# ML Model Factory - Quickstart Guide

This notebook provides a quick introduction to training ML models on OHLCV time series data.

**What you'll learn:**
1. Setting up the environment (Colab/local)
2. Loading and preparing data
3. Training an XGBoost model
4. Evaluating results and visualizing predictions

**Requirements:**
- Google Colab with GPU runtime (T4 or better) OR local machine with GPU
- ~2GB RAM for sample data

## Step 1: Environment Setup

Run this cell first to set up the environment.
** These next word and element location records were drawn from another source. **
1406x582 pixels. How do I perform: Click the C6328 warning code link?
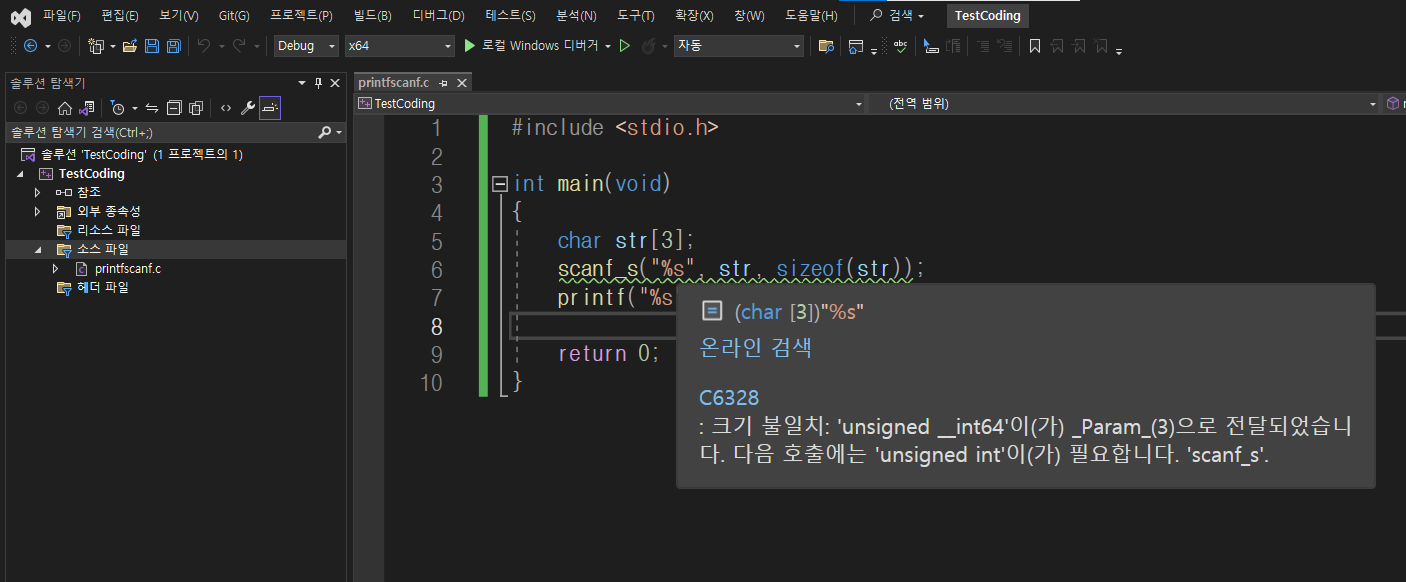[x=729, y=398]
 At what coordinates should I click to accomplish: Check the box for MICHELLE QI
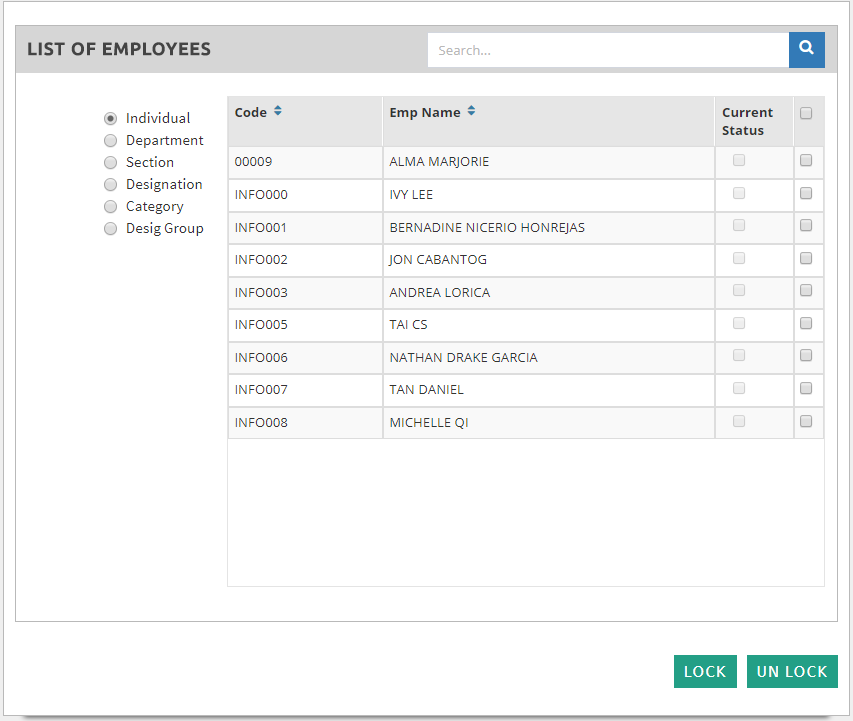click(x=806, y=421)
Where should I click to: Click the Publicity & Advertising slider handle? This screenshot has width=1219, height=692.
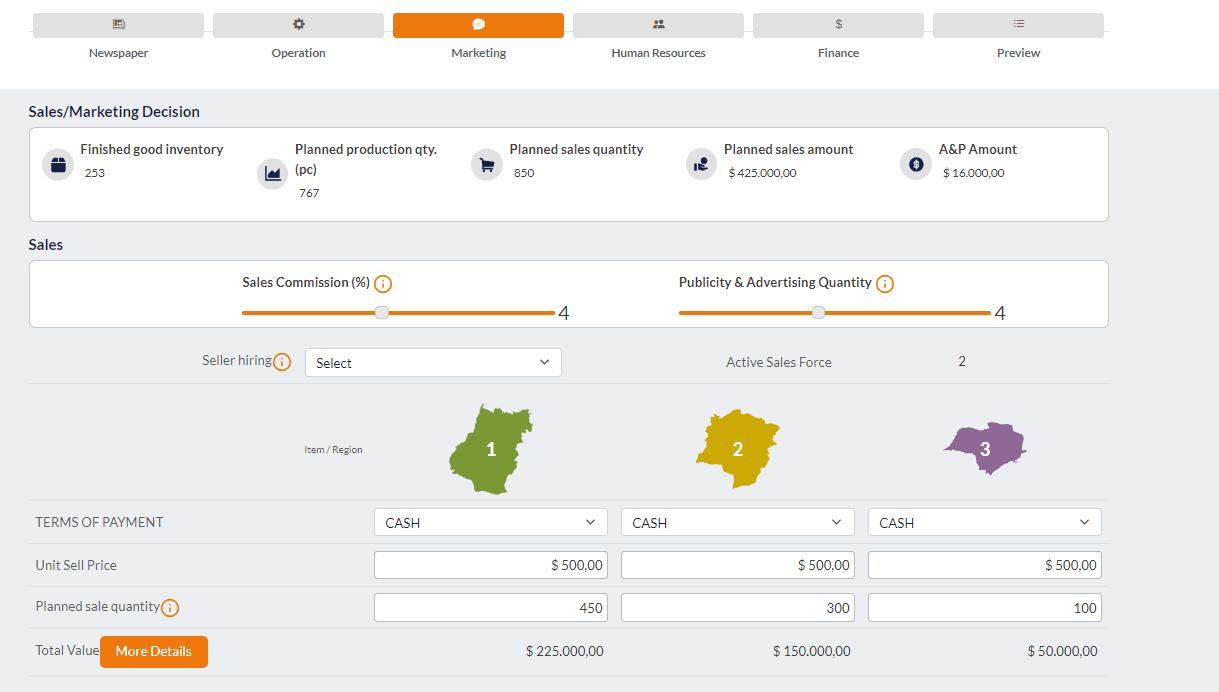point(818,313)
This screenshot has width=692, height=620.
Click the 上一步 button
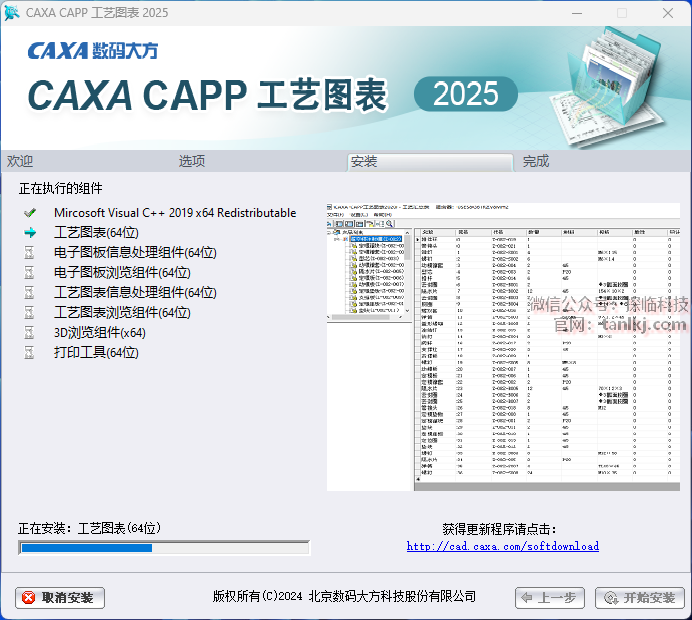pos(549,597)
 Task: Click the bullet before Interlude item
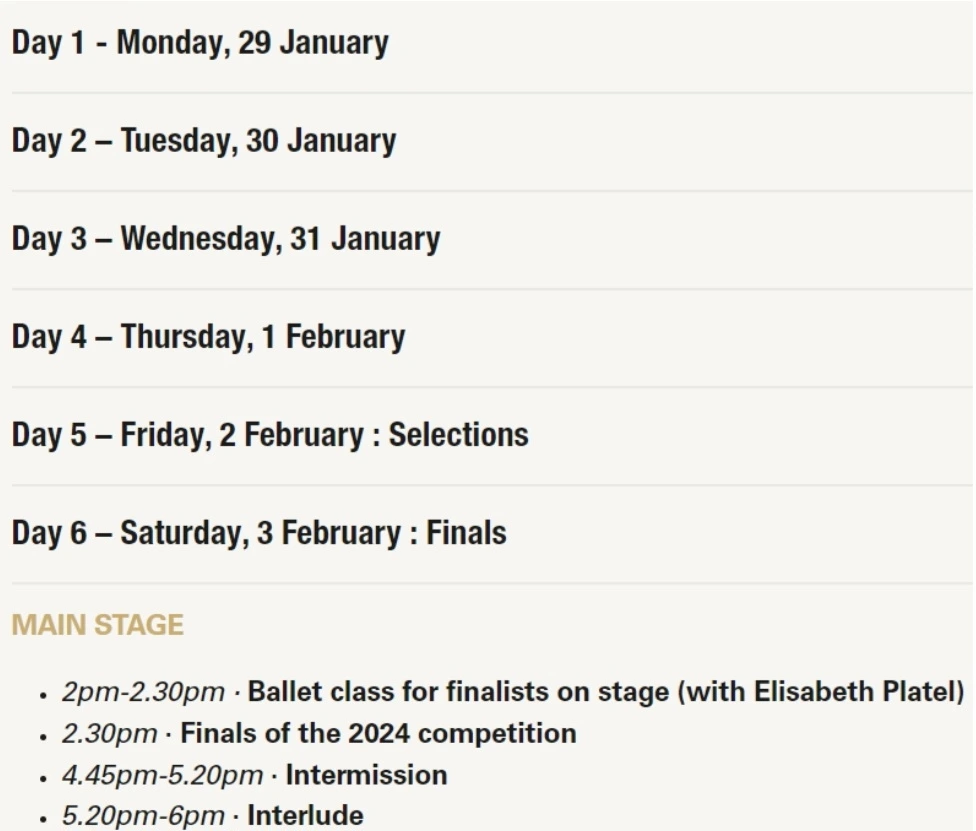click(x=44, y=818)
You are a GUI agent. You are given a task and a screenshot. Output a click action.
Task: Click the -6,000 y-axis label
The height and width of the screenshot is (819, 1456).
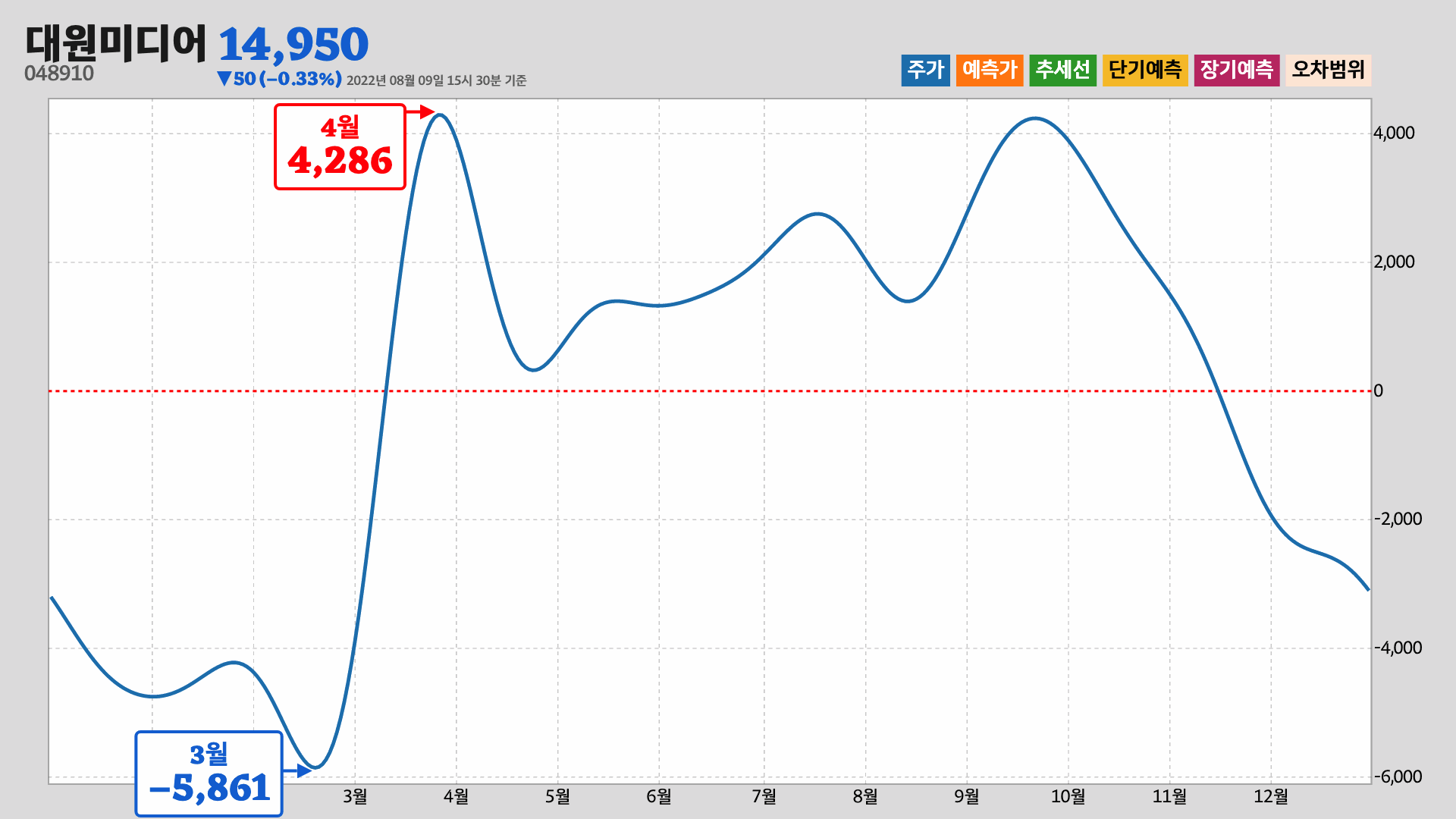point(1398,777)
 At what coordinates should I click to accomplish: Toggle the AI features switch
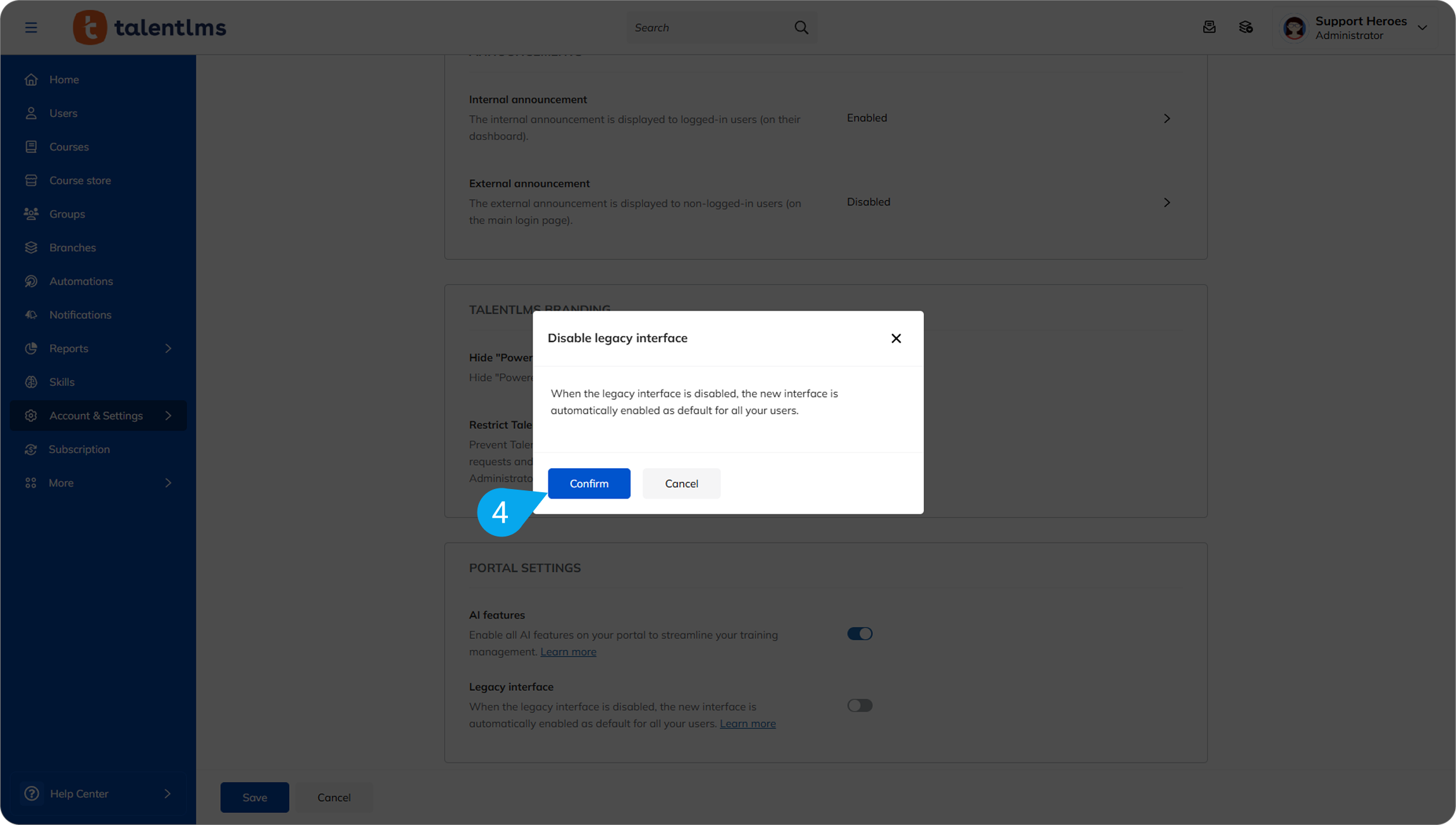[860, 634]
It will:
- Install required packages
- Detect GPU/CPU
- Configure display settings

In [None]:
# Clone repository (uncomment if running in fresh Colab)
# !git clone https://github.com/YOUR_USERNAME/Research.git
# %cd Research

# Install dependencies
!pip install -q xgboost lightgbm catboost scikit-learn pandas numpy matplotlib tqdm pyarrow

# Add project to path
import sys
sys.path.insert(0, '.')

In [None]:
# Setup notebook environment
from src.utils.notebook import setup_notebook, display_metrics, plot_confusion_matrix

env = setup_notebook()
print(f"\nGPU Available: {env['gpu_available']}")
if env['gpu_available']:
    print(f"GPU Name: {env['gpu_name']}")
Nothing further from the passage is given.